El ciberataque pudo afectar a datos identificativos y de o -tales como el nombre, apellidos, DNI y número de teléfono- de personas participantes en encuestas y también de candidatas a ofertas de trabajo durante el periodo comprendido entre 2017 y 2021. Lanbide explica que con la asistencia de Cybertzaintza (Agencia Vasca de Ciberseguridad) trabajó de inmediato con la empresa proveedora para aislar el incidente y lo puso en conocimiento de la Agencia de Protección de Datos así como de las personas afectadas.

Puntualiza que hasta el momento no hay constancia de que se haya hecho un uso fraudulento de esos datos, aunque alerta de que «podrían utilizarse para suplantar la identidad y obtener más información de las personas afectadas, o ser publicados con fines comerciales». Apunta que en caso de que esta situación cambie, informará de inmediato y tomará las medidas apropiadas en colaboración con Cyber-tzaintza para mitigar los posibles efectos de dicha publicación.

El ataque se produjo con el ransomware Blackcat, que encriptó los datos almacenados en dichos servidores. Destaca que el incidente no podría darse en la actualidad porque desde 2021 las empresas proveedoras de Lanbide se conectan directamente a los sistemas del organismo. De esta forma, indica que todos los datos personales que se registran en el servicio público se gestionan exclusivamente desde la plataforma corporativa del Gobierno Vasco y no mediante proveedores externos.
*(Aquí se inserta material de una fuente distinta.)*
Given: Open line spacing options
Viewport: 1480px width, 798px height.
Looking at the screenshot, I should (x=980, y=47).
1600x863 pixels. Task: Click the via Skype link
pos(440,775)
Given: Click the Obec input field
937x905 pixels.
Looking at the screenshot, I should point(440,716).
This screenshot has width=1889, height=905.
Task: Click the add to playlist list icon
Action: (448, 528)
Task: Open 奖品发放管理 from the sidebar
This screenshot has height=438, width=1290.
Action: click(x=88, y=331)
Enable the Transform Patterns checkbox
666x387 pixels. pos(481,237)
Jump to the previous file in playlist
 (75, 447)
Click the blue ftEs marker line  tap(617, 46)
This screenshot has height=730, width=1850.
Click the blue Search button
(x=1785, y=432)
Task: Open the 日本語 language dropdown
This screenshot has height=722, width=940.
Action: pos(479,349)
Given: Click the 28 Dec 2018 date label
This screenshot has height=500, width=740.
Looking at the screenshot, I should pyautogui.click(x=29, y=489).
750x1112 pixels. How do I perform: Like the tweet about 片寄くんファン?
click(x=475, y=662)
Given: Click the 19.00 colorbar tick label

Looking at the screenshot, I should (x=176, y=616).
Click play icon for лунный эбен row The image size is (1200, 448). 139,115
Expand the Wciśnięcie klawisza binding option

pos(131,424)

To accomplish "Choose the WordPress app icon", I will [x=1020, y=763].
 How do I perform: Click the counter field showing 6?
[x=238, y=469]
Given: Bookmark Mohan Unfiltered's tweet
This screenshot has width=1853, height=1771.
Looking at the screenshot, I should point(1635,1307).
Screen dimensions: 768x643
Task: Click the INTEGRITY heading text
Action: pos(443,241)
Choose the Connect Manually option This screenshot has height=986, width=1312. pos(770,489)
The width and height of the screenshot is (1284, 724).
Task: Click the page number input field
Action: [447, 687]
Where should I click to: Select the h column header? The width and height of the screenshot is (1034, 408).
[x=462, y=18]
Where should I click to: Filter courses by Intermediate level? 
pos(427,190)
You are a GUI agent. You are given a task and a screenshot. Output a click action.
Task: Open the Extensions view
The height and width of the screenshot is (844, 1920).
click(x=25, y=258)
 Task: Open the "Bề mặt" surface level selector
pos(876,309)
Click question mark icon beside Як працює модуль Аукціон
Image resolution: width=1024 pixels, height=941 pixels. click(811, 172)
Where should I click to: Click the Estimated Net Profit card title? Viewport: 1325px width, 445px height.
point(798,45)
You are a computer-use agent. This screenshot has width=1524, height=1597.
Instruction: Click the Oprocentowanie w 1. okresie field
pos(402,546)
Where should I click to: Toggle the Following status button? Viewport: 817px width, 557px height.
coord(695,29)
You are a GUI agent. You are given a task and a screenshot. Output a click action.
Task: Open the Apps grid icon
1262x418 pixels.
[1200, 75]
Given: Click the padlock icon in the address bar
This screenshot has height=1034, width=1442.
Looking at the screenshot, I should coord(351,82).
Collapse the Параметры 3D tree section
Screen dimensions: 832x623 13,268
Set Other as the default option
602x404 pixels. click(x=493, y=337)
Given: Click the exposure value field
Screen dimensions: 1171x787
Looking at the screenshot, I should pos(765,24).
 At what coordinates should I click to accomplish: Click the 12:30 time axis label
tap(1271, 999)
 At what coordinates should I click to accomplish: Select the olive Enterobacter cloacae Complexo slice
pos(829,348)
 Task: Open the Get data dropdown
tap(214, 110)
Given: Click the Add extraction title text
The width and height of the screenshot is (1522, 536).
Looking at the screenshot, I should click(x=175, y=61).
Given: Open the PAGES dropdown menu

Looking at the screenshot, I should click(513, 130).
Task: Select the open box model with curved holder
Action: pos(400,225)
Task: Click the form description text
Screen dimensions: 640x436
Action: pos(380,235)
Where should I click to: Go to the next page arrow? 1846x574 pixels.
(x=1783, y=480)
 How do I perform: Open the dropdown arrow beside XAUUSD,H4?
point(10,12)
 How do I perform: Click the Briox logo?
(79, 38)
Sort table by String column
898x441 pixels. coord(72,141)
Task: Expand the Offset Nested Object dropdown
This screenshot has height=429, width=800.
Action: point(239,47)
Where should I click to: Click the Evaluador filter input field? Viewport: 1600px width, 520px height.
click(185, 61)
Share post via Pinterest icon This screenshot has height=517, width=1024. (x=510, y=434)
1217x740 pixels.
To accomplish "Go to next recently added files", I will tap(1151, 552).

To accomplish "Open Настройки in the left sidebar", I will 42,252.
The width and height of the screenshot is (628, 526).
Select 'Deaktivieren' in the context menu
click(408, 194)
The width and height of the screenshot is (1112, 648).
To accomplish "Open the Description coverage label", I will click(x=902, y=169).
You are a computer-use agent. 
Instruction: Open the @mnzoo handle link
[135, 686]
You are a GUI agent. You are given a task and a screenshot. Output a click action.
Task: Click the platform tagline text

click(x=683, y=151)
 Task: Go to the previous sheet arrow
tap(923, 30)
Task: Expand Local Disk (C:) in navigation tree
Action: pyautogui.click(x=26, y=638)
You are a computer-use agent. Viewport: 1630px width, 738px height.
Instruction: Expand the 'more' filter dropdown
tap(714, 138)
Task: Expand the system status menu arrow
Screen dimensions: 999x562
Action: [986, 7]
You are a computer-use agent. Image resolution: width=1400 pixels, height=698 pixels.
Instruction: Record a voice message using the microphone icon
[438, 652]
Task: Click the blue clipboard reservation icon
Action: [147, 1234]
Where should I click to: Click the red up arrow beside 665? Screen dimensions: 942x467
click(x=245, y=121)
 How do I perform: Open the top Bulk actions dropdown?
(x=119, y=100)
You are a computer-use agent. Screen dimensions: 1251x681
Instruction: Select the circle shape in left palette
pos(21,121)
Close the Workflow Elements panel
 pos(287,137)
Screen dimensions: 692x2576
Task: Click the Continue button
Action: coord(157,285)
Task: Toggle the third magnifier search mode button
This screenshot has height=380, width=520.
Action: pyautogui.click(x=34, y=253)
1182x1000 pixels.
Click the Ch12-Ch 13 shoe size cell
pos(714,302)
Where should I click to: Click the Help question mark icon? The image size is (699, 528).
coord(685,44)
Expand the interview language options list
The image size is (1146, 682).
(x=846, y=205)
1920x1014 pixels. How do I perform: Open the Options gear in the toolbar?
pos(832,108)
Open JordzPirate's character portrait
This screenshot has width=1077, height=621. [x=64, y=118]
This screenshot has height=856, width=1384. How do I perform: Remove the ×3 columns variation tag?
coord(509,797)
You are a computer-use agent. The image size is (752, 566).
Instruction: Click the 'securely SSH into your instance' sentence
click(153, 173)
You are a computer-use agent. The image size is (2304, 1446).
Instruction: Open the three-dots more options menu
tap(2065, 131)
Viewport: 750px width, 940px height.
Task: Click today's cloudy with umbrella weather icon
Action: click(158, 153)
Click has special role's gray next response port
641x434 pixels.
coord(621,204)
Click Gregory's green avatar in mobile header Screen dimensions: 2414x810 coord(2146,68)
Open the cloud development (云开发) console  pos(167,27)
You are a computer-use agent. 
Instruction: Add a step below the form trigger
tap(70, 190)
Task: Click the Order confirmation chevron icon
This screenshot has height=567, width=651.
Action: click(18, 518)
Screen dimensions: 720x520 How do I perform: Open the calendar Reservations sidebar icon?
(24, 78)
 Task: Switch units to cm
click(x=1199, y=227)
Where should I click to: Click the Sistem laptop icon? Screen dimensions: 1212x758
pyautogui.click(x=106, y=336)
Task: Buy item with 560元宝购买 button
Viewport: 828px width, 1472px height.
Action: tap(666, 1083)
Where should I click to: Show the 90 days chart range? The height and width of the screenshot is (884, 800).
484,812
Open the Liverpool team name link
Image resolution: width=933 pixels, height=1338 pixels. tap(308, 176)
Este ataque se suma a los de otros muchos que se llevaron a cabo el año pasado a todo tipo de empresas, entidades y organismos, algunos tan conocidos como Euskaltel, la Real Sociedad, la Universidad de Deusto o Iberdrola, en su mayoría saldados sin grandes daños.

Lanbide realiza una serie de recomendaciones para evitar posibles fraudes, como «comprobar si los datos personales han sido publicados en la red mediante egosurfing o comprobar siempre la autenticidad de cualquier solicitud por SMS, teléfono o email de tus credenciales o cualquier otro dato personal». Recuerda que Lanbide cuenta con un sistema de verificación automática de la identidad mediante BakQ para las personas que dispongan de ella, y con sistema de doble factor de Lanbide para el resto de las personas. «Por tanto, nunca te solicitaremos tus credenciales para acceder a nuestros servicios». Otros consejos son no abrir enlaces extraños, ni ofrecer información reservada, como el número de cuenta corriente, datos de tarjetas de crédito, o claves de a plataformas y servicios.